Özcan önceki gün Cumhurbaşkanı Abdullah Gül ile görüşmesinin ardından dün de YÖK’ün itiraz dilekçesi Danıştay’a verilmeden önce Erdoğan’a 1.5 saat süren sürpriz bir ziyaret gerçekleştirdi. İkili, görüşmenin bir bölümünde Başbakanlık makamında başbaşa yemek yedi. Özcan, Erdoğan ile görüşmesinin ardından YÖK’e dönerek YÖK Yürütme Kurulu’nu topladı. Toplantıda itiraza son şekli verildi.
YÖK, hazırladığı 10 sayfalık itiraz dilekçesini Danıştay’a sundu. YÖK’ün itirazını Danıştay İdari Dava Daireleri Genel Kurulu karara bağlayacak. Danıştay’ın sınav takvimi işlediği için itirazı son derece hızlı bir şekilde görüşerek, karara bağlayacağı bildirildi. Kurul’un kararı kesin nitelik taşıyacak.
Karar ideolojik değil
YÖK’ün itiraz dilekçesinde Erdoğan’ın “ideolojik” diyerek eleştirdiği Danıştay kararının kaldırılması ve davanın reddi istendi. Dilekçede, “Katsayı kararının alınma sebebi ideolojik sebepler olmayıp, ekonomik ve sosyal sebeplerdir. Meselenin doğru anlaşılması ve doğru tartışılması gerekmektedir” denildi.

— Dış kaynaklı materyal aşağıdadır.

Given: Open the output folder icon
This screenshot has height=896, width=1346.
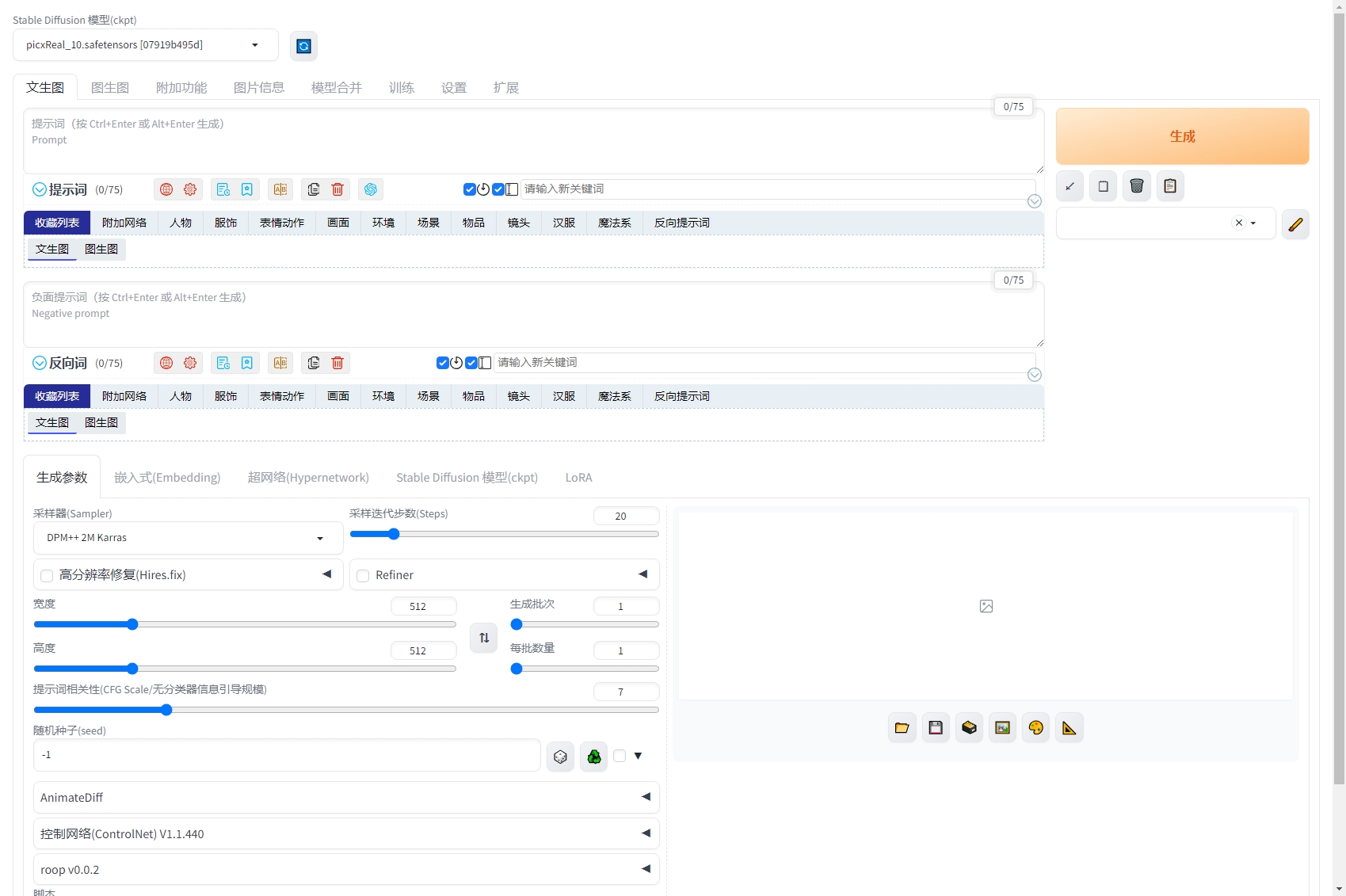Looking at the screenshot, I should click(x=902, y=728).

YÖK Başkanı Özcan, katsayı düzenlemesi için yasa çıkarılmadan, YÖK’ün karar vereceğini söyledi. Özcan, öğrenci ve velilerin mağdur edilmeyeceğini belirterek, şunları söyledi: “Alternatifler de geliştirmiştik lazım olur diye. Alternatiflerden birisi uygulamaya konulacaktır. Mümkün olduğu kadar şimdi kullandığımız sisteme yakın bir sistem olacak. Onun için lütfen çalışmalarına ara vermesinler ve motivasyonlarını kaybetmeden çalışmalarına devam etsinler. Onların mağdur edilmesi gibi bir durum kesinlikle söz konusu değil. Ancak sınava başvuru tarihini biraz ileri atabiliriz.”
İtiraz gerekçeleri
YÖK’ün itiraz dilekçesinde özetle şöyle denildi:
* Davayı açan İstanbul Barosu ile dava konusu YÖK’ün katsayı kararı arasında menfaat ilişkisi yoktur. Dava açma ehliyeti bulunmadığı, davacının talebi açık olmadığı için usül yönünden davanın reddi gerekir.
* Dava konusu işlem tümüyle hukukun temel ilkeleri, kamu yararı ve ekonominin ihtiyaçları gözetilerek tesis edilmiştir.
* Dava konusu işlemle tek bir katsayı belirlenmek suretiyle yapay puan farklılaştırması uygulamasından vazgeçilmiş, gerçek başarıyı esas alan puanlama sistemiyle eşitlik ilkesine uygun davranılmıştır.
* Mesleki eğitime yönelime engel olan psikolojik direncin kırılmasının tek yolu eşitsizlik algılamasının giderilmesidir. Dava konusu işlemle gerçekleştirilmesi istenen de tam budur.